_PROBLEM STATEMENT_
Send back all of the records, each one exactly as written.
**********
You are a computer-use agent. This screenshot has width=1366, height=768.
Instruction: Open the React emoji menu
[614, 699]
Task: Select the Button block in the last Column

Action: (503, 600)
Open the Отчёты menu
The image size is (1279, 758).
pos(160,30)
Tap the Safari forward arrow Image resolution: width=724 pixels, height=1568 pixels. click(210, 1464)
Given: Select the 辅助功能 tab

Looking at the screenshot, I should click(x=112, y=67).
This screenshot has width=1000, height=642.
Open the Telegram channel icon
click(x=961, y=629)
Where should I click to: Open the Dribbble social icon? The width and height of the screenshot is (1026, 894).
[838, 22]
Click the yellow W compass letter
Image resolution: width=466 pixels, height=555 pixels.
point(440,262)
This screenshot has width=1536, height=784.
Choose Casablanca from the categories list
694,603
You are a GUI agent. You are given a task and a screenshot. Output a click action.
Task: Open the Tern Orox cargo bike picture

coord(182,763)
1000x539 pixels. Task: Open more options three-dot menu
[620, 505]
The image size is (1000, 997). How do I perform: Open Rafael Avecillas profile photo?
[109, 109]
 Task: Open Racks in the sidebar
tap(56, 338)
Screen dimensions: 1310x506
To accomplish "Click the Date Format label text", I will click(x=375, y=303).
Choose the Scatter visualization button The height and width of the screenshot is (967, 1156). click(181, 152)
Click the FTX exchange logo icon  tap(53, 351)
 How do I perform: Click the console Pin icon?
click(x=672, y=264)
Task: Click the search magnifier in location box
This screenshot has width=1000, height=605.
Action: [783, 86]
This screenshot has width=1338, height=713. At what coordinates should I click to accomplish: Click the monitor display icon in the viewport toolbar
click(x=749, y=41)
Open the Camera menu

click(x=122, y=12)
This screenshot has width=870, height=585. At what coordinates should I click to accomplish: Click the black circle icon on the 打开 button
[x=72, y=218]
**********
_SOLUTION TO THE EXERCISE_
You are a computer-use agent. This screenshot has width=1366, height=768.
Instruction: Open the React emoji menu
[614, 699]
Task: Select the Button block in the last Column

Action: (503, 600)
Open the Отчёты menu
The image size is (1279, 758).
pos(160,30)
Tap the Safari forward arrow Image resolution: width=724 pixels, height=1568 pixels. click(210, 1464)
Given: Select the 辅助功能 tab

Looking at the screenshot, I should click(x=112, y=67).
This screenshot has width=1000, height=642.
Open the Telegram channel icon
click(x=961, y=629)
Where should I click to: Open the Dribbble social icon? The width and height of the screenshot is (1026, 894).
[838, 22]
Click the yellow W compass letter
Image resolution: width=466 pixels, height=555 pixels.
point(440,262)
This screenshot has width=1536, height=784.
Choose Casablanca from the categories list
694,603
You are a GUI agent. You are given a task and a screenshot. Output a click action.
Task: Open the Tern Orox cargo bike picture

coord(182,763)
1000x539 pixels. Task: Open more options three-dot menu
[620, 505]
The image size is (1000, 997). How do I perform: Open Rafael Avecillas profile photo?
[109, 109]
 Task: Open Racks in the sidebar
tap(56, 338)
Screen dimensions: 1310x506
To accomplish "Click the Date Format label text", I will click(x=375, y=303).
Choose the Scatter visualization button The height and width of the screenshot is (967, 1156). click(181, 152)
Click the FTX exchange logo icon  tap(53, 351)
 How do I perform: Click the console Pin icon?
click(x=672, y=264)
Task: Click the search magnifier in location box
This screenshot has width=1000, height=605.
Action: [783, 86]
This screenshot has width=1338, height=713. At what coordinates should I click to accomplish: Click the monitor display icon in the viewport toolbar
click(x=749, y=41)
Open the Camera menu

click(x=122, y=12)
This screenshot has width=870, height=585. At what coordinates should I click to accomplish: Click the black circle icon on the 打开 button
[x=72, y=218]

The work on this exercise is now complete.